All entries must come back exactly as given, with no pictures in the copy.
BEGIN Records provided
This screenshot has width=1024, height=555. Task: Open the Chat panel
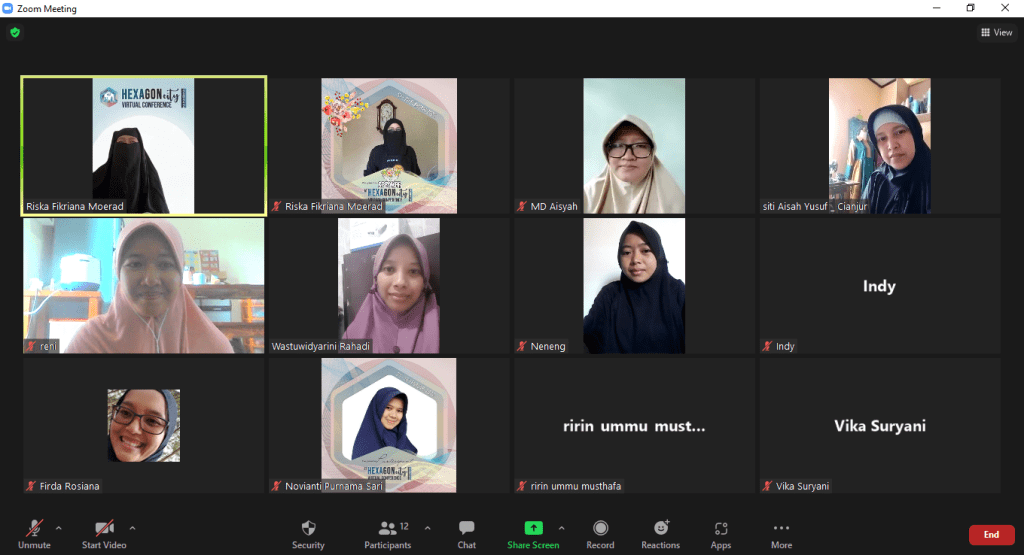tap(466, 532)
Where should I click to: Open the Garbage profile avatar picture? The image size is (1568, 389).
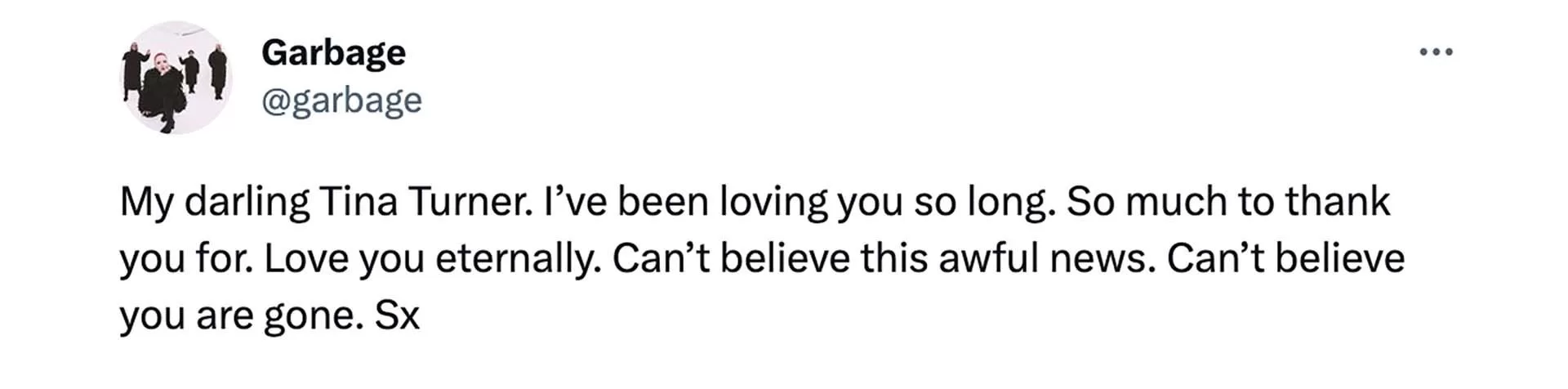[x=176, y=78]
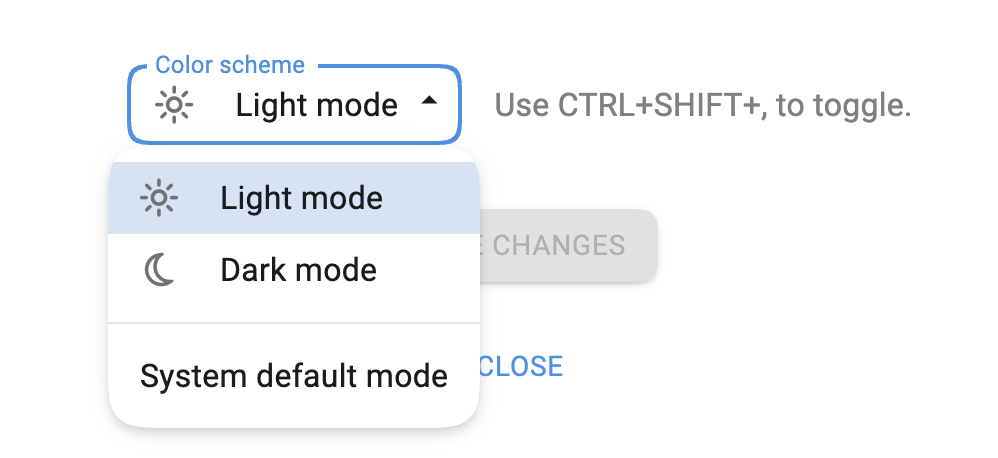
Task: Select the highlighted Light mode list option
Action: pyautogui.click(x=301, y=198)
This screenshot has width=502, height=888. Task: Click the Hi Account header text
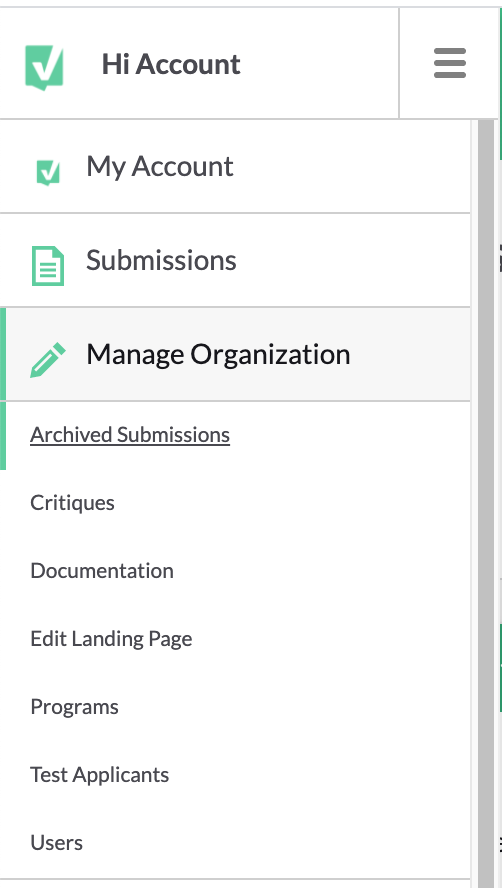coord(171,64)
END Records provided
__Your solution__
This screenshot has width=1024, height=555. Task: Open the Chat panel
tap(466, 532)
Where should I click to: Open the Garbage profile avatar picture? The image size is (1568, 389).
[x=176, y=78]
Task: Select the highlighted Light mode list option
Action: pyautogui.click(x=301, y=198)
This screenshot has width=502, height=888. Task: Click the Hi Account header text
coord(171,64)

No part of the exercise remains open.